◆ What to work on:
Below are the entries; count how many lines contain the word "Open" and reply with that number alone.

---------- Material for this exercise

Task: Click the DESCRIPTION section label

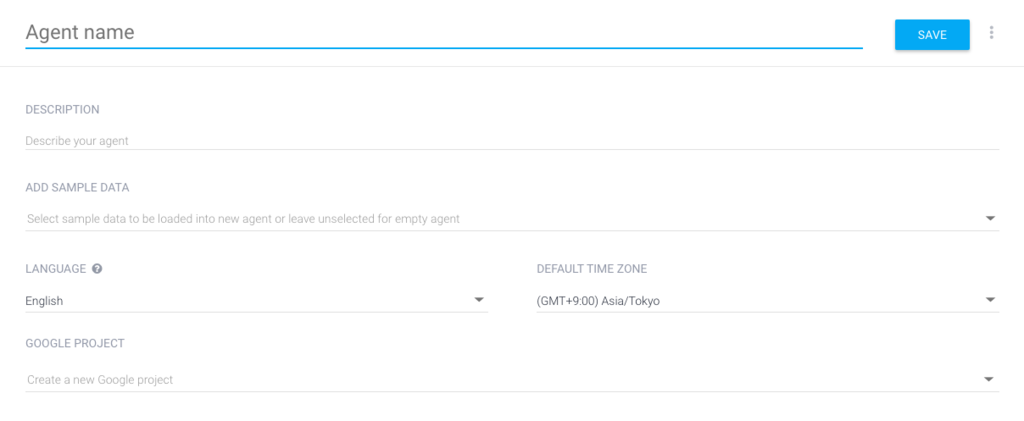Action: coord(62,109)
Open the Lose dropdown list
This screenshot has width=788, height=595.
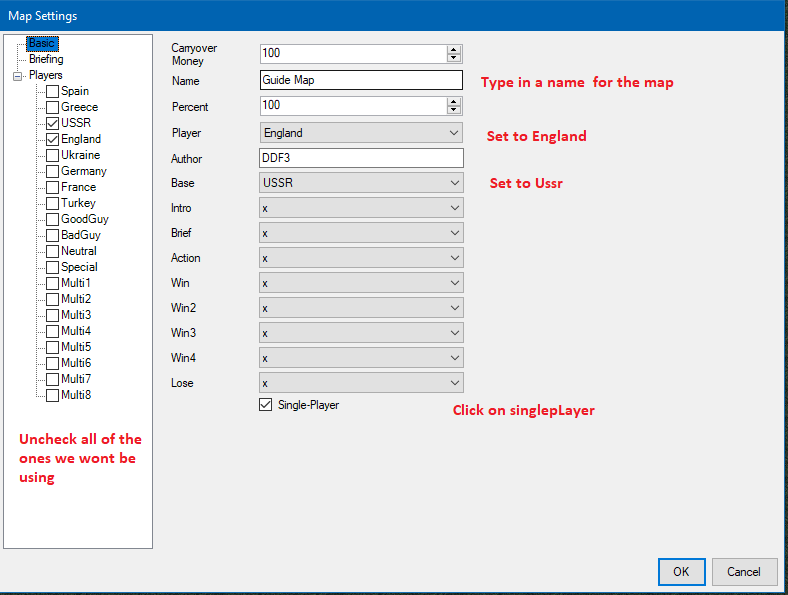[360, 383]
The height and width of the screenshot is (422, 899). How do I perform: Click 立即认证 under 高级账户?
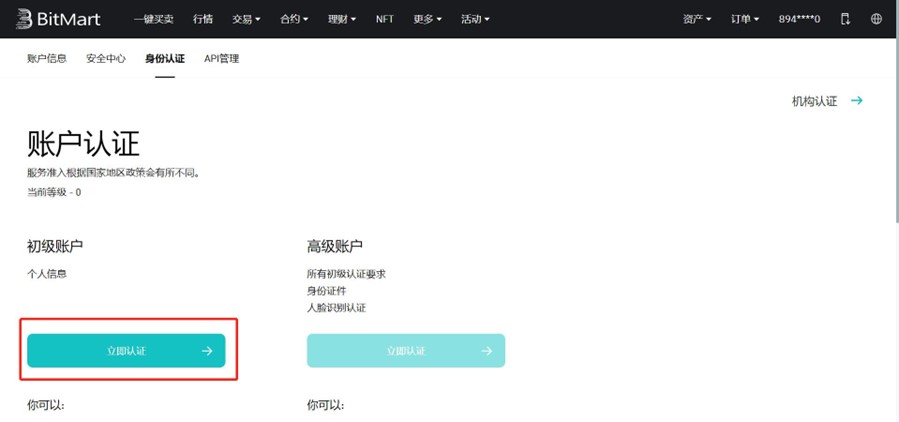pyautogui.click(x=406, y=351)
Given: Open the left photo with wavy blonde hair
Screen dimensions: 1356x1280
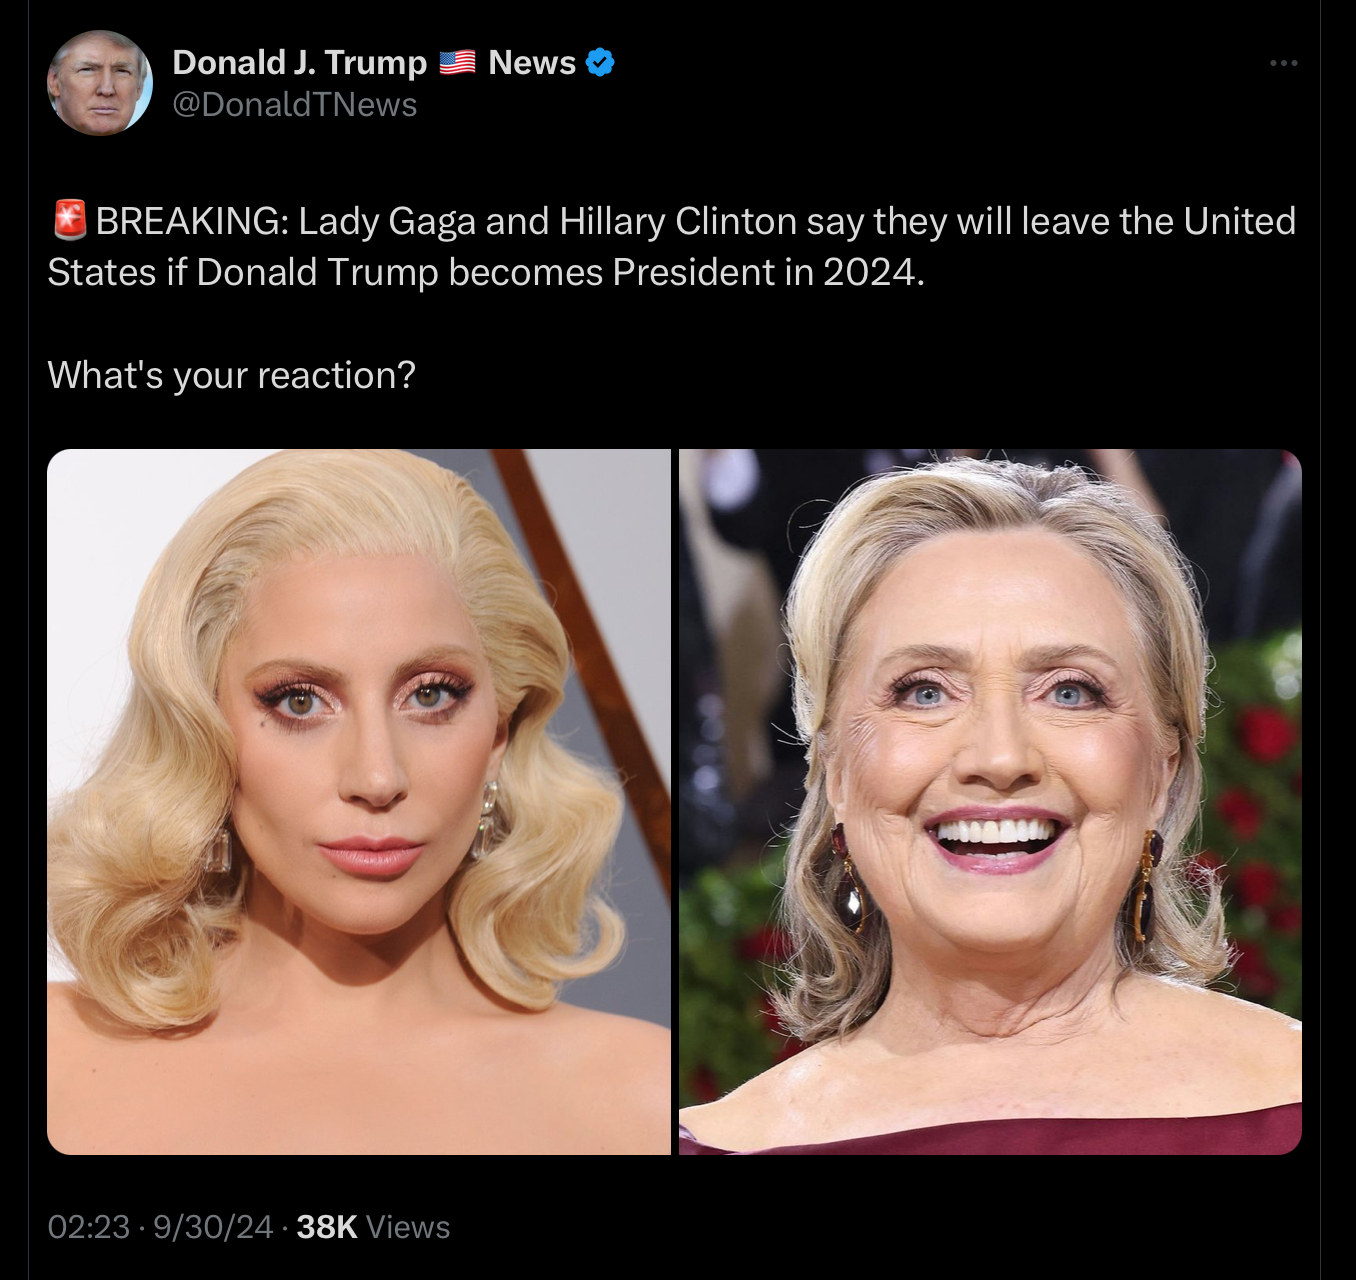Looking at the screenshot, I should tap(359, 802).
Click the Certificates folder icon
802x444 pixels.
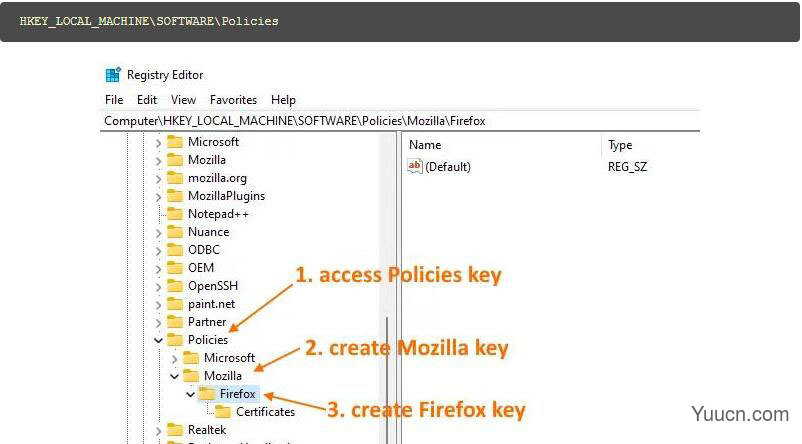223,412
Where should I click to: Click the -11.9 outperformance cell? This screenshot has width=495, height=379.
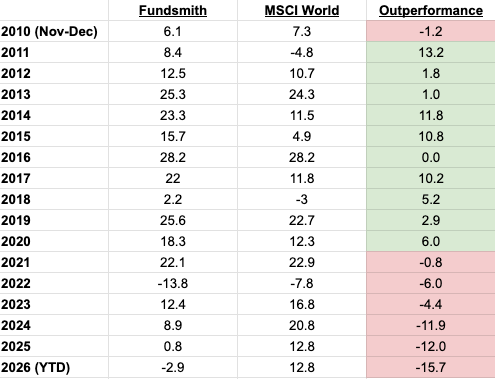431,325
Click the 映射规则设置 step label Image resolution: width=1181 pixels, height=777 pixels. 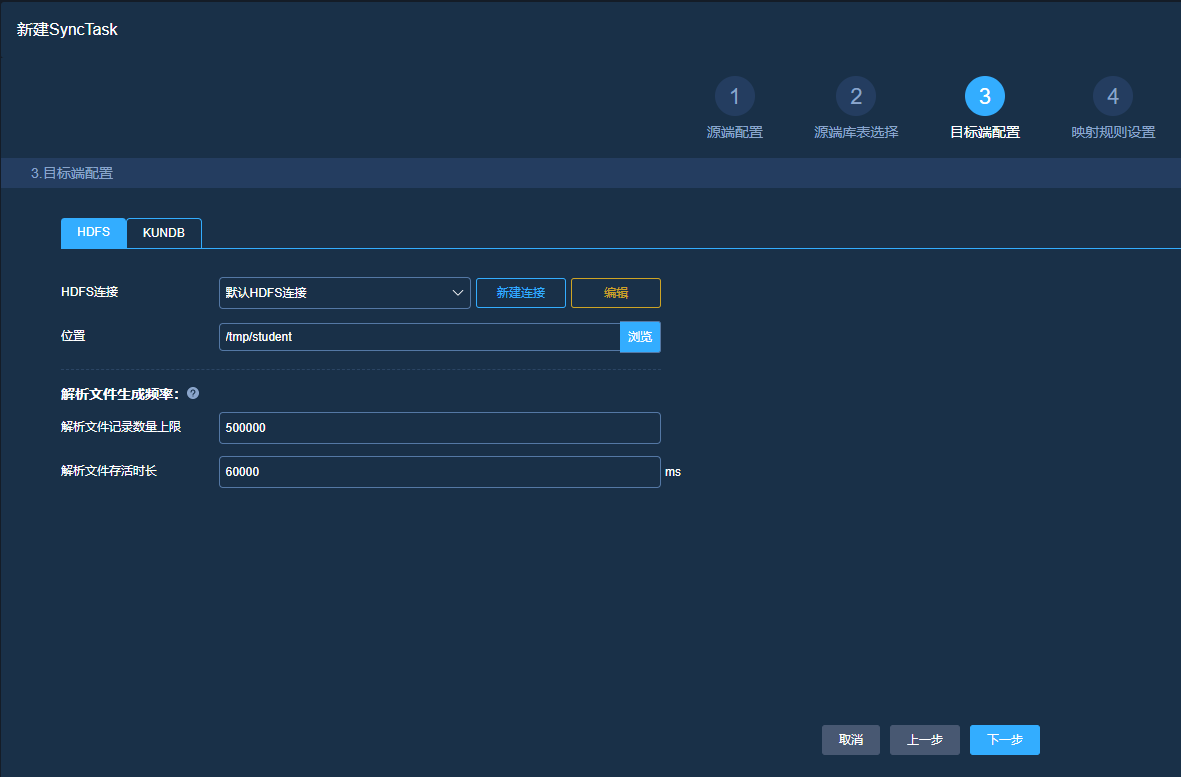pos(1113,132)
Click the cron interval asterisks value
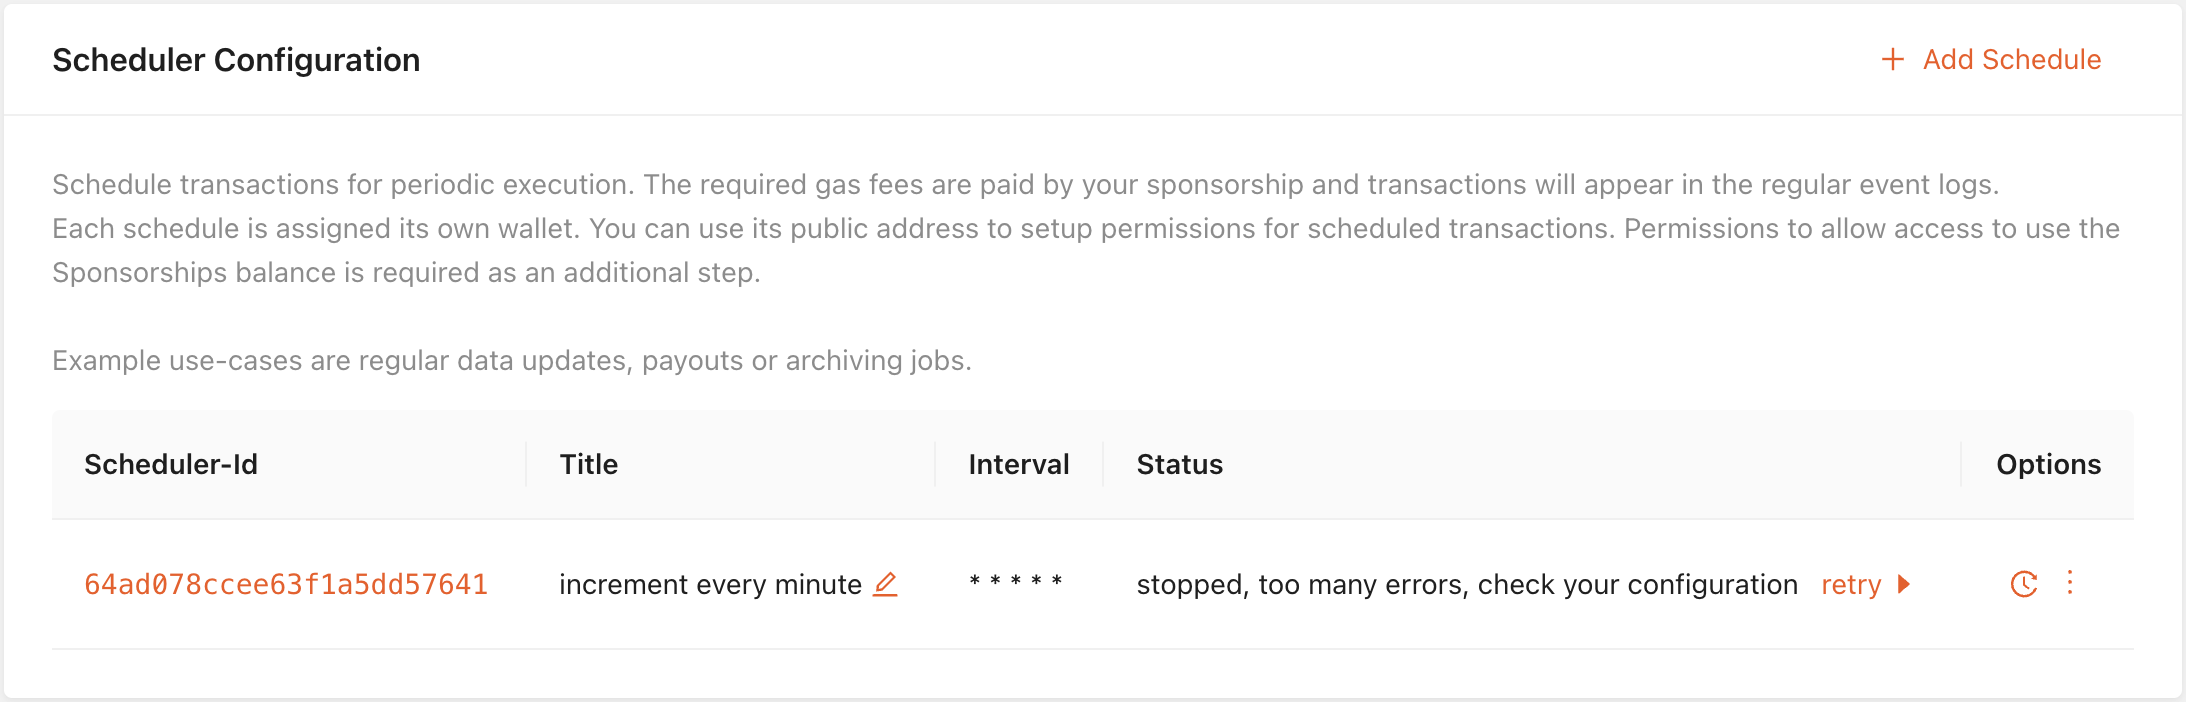 [x=1016, y=582]
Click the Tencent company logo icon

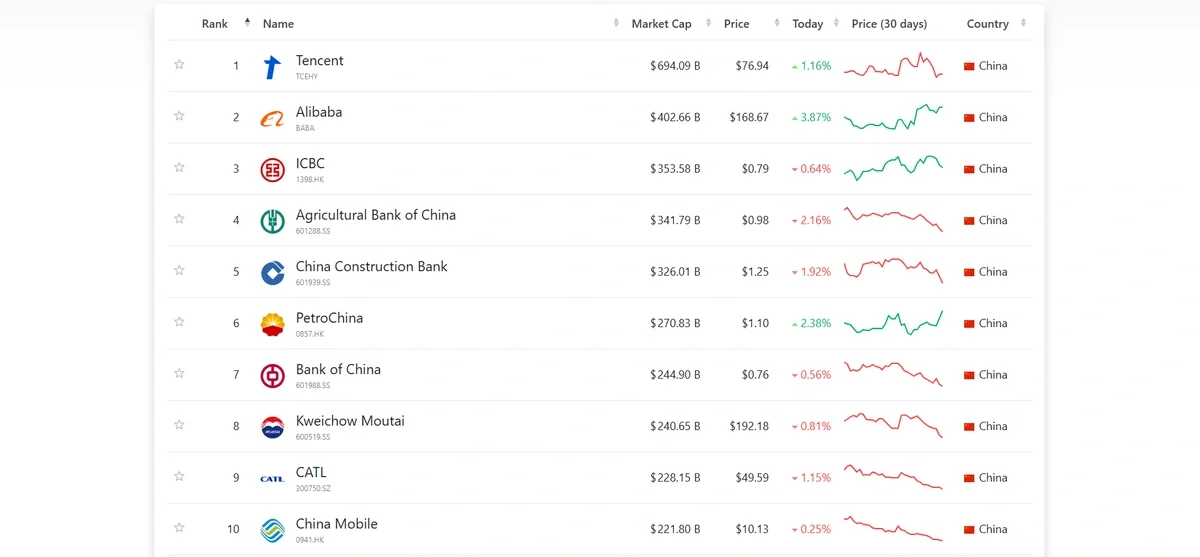point(272,67)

--------------------

◆ Task response:
2